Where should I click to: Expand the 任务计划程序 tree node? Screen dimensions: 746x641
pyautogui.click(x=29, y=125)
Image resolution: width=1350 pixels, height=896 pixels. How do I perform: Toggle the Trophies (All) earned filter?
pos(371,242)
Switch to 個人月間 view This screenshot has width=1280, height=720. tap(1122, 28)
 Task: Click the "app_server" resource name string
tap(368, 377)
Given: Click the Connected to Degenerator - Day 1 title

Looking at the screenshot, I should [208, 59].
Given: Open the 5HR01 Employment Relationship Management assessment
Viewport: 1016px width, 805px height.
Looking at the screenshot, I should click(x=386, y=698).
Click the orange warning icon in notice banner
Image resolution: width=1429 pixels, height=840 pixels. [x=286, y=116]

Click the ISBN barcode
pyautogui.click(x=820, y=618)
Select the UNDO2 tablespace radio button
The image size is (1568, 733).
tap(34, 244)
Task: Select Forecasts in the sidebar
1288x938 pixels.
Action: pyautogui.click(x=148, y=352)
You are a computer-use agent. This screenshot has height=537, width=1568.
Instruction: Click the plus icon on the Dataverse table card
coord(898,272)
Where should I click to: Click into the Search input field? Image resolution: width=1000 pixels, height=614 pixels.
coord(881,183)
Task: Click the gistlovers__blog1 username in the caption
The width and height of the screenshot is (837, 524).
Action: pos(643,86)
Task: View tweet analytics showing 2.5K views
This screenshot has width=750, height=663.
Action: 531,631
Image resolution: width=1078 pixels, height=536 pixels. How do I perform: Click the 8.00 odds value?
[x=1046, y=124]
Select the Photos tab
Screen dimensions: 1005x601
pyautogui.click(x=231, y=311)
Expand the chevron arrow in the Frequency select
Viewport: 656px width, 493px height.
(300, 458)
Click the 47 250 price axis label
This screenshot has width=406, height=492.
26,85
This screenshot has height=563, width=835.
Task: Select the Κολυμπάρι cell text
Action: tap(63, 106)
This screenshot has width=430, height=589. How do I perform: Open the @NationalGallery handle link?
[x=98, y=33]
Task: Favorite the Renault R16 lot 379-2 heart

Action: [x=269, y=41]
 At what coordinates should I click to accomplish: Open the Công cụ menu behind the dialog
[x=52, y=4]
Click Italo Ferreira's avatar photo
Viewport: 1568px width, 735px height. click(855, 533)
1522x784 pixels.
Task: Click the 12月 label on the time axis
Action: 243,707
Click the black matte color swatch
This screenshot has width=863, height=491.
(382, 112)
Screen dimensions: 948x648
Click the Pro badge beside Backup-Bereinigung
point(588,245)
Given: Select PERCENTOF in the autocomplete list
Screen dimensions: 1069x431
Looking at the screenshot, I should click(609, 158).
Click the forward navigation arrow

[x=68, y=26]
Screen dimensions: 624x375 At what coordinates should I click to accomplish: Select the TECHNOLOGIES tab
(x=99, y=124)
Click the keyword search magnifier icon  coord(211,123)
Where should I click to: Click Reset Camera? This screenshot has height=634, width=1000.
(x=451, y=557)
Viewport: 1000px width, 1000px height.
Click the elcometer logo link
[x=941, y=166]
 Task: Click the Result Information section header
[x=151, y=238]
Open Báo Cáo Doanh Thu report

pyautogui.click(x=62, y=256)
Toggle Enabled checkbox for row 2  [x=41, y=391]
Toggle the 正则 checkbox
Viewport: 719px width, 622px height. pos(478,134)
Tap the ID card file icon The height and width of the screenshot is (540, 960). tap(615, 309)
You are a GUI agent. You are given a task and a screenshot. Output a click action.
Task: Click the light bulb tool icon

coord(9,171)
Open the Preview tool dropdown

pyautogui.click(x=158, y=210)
──────────
From the material above, return every line that contains "agent".

§ **Finished exercise**:
You are a computer-use agent. This screenshot has height=537, width=1568.
You are a GUI agent. You are given a task and a screenshot. Output a click action.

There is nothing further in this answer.